*Data*.
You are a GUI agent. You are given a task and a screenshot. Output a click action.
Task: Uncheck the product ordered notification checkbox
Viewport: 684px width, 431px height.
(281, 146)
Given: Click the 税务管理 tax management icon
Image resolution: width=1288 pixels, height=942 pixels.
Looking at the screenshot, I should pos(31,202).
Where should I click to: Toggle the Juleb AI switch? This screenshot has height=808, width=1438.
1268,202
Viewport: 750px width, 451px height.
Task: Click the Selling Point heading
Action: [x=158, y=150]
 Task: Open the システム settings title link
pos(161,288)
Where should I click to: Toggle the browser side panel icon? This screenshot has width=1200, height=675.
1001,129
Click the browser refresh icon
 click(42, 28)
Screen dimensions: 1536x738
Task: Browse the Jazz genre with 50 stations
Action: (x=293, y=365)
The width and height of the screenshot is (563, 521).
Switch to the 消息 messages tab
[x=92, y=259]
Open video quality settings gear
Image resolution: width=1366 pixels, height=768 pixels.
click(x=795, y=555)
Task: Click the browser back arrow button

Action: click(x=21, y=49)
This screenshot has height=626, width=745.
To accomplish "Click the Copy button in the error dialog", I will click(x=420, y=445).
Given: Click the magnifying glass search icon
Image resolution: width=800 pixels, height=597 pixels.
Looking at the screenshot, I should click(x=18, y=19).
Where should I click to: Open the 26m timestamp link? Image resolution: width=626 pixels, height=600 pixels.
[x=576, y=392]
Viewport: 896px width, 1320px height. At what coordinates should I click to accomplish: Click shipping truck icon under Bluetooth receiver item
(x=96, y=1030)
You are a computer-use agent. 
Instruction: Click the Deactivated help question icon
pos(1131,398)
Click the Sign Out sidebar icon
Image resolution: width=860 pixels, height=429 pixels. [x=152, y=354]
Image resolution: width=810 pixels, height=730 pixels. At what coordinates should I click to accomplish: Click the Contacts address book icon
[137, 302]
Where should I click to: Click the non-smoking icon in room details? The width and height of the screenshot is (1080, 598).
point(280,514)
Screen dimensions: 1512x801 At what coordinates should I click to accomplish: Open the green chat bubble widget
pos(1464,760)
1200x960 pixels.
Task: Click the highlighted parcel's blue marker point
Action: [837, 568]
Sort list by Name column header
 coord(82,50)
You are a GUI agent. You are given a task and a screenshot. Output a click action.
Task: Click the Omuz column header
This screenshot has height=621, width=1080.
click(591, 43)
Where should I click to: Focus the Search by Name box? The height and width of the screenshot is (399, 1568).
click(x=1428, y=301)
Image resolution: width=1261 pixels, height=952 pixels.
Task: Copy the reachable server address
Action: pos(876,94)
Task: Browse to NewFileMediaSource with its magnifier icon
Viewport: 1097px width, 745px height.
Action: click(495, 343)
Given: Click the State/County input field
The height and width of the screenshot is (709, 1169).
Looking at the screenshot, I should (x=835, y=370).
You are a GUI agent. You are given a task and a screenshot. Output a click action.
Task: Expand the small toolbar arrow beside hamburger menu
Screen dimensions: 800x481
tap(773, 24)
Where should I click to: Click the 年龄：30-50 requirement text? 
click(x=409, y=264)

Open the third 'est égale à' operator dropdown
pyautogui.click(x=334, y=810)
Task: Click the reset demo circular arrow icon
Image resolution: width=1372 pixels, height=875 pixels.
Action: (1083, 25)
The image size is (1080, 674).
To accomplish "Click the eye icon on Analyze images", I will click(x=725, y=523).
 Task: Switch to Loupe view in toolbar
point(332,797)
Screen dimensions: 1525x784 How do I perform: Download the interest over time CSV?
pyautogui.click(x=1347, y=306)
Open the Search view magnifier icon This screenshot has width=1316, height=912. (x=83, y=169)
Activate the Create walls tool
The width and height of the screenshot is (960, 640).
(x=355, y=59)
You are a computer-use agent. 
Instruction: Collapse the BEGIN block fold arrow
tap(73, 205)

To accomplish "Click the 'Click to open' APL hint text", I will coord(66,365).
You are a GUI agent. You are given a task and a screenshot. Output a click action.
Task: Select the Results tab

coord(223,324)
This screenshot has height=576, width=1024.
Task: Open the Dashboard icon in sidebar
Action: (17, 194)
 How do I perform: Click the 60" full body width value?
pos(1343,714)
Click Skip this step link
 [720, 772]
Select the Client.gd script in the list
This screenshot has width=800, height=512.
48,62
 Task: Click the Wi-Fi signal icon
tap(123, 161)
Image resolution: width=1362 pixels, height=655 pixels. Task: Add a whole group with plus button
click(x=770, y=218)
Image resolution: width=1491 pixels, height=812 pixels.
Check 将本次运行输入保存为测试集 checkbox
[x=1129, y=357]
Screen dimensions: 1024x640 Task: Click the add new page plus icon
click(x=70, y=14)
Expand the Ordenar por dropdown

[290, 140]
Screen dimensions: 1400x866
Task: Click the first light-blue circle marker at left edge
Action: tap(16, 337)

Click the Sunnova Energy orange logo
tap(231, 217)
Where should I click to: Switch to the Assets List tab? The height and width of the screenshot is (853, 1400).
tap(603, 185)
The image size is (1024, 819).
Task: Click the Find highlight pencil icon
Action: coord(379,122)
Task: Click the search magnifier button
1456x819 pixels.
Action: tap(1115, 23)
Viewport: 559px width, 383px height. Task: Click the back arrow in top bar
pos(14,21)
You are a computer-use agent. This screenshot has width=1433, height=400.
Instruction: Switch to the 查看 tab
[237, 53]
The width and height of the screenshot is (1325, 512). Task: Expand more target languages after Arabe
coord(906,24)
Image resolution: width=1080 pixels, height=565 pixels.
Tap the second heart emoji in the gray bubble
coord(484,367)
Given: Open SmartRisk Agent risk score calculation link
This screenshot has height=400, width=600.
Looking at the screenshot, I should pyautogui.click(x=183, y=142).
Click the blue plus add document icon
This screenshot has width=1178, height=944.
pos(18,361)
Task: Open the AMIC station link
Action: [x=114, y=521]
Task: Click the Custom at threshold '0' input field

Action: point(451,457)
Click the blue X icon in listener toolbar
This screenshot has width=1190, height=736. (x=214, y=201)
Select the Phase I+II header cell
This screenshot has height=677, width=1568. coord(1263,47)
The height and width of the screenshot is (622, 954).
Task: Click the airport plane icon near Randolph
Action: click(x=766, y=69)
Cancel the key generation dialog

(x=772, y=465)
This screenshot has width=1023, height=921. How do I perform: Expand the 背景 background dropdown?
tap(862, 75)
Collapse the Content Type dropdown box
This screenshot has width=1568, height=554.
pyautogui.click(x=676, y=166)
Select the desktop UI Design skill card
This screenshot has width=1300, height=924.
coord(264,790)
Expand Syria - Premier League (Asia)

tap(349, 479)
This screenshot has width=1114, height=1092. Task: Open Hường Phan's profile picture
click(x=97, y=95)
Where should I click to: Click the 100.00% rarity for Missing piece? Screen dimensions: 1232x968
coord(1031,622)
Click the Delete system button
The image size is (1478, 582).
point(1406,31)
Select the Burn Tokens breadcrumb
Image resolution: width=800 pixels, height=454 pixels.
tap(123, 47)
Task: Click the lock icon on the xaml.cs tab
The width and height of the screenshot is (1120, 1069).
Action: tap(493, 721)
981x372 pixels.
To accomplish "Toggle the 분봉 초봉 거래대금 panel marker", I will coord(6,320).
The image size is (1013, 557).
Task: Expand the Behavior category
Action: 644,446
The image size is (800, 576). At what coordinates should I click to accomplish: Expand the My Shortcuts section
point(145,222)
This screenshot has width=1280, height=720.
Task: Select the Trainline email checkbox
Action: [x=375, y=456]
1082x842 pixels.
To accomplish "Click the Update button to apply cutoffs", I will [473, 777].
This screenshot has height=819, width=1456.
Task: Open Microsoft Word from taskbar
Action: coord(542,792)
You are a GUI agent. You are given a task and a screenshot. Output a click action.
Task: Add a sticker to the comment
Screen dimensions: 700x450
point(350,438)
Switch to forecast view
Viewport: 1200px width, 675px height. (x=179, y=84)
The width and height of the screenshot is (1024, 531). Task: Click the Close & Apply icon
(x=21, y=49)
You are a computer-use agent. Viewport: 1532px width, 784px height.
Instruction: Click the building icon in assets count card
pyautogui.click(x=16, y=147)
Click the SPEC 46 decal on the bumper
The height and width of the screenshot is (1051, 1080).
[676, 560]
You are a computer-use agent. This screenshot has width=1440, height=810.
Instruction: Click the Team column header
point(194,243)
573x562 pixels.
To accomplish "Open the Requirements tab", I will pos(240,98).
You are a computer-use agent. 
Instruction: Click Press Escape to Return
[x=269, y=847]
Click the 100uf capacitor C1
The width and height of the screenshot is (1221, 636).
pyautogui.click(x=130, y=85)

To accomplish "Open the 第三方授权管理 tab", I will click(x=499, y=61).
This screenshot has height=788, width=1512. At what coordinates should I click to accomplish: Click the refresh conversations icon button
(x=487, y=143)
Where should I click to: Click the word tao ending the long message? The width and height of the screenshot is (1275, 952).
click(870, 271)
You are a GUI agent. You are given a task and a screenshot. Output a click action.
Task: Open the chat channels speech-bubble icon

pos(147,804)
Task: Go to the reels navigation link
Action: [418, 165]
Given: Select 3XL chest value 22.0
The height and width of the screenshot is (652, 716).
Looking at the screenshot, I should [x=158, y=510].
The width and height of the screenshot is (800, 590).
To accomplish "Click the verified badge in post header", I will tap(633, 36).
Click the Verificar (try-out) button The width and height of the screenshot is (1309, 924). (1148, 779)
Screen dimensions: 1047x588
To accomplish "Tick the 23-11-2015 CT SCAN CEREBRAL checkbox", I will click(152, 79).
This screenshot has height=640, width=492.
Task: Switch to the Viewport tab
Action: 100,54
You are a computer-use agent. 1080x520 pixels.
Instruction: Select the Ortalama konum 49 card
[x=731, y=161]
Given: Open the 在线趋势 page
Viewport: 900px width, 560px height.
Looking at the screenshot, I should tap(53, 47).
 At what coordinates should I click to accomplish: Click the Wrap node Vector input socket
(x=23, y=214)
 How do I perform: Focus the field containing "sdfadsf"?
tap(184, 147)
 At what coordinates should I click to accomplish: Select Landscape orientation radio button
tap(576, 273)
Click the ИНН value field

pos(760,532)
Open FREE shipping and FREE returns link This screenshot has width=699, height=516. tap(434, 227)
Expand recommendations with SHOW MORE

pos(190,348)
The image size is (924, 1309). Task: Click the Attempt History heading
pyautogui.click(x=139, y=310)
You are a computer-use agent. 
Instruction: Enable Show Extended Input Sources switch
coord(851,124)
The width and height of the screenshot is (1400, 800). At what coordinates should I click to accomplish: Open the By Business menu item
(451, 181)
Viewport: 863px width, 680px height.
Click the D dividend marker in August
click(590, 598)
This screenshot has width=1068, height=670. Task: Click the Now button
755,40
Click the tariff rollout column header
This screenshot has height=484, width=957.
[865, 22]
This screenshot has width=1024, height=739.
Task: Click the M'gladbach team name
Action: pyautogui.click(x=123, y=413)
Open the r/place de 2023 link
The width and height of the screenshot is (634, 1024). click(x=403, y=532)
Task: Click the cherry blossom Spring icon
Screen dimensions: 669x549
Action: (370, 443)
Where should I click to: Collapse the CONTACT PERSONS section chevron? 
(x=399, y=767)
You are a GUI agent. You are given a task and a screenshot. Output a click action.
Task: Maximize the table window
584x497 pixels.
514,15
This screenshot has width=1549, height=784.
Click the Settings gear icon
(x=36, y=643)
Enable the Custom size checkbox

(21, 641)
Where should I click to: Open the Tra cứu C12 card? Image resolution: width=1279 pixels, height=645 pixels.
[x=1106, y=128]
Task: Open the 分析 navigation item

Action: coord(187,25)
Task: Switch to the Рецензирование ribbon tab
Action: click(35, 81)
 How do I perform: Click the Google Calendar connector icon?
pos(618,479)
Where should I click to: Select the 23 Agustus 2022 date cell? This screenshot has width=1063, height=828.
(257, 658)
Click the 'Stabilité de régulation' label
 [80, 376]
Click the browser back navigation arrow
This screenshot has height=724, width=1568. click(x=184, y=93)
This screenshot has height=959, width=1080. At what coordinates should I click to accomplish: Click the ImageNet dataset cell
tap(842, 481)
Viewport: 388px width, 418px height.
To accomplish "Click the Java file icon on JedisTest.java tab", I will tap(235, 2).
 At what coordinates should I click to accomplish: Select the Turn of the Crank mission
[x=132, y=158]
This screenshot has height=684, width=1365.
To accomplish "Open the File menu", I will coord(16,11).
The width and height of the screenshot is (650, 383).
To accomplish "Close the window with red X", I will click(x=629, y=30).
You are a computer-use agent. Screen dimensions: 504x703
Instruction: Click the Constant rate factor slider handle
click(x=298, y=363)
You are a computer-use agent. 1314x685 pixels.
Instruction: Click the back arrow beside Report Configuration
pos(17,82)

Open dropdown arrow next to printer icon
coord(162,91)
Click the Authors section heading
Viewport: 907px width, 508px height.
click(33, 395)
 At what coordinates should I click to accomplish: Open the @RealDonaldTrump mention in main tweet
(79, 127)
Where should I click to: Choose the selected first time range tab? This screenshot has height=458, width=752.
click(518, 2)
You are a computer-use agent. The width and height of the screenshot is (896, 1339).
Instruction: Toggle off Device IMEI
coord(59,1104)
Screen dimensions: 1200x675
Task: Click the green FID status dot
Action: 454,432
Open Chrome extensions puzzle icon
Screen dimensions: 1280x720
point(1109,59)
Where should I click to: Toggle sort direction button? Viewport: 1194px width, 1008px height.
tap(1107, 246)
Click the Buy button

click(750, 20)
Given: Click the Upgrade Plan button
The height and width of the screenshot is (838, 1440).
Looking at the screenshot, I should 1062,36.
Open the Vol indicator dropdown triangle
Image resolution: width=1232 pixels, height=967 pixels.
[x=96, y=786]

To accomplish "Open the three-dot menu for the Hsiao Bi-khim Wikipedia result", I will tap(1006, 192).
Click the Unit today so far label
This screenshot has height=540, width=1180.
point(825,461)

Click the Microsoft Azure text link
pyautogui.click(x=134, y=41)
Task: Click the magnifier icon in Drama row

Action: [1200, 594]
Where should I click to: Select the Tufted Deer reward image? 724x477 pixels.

*What you are asked to do*.
In the data above, which lines have "window"? Report each of them.

*Task answer*.
Task: Maximize the table window
To accomplish "Close the window with red X", I will click(x=629, y=30).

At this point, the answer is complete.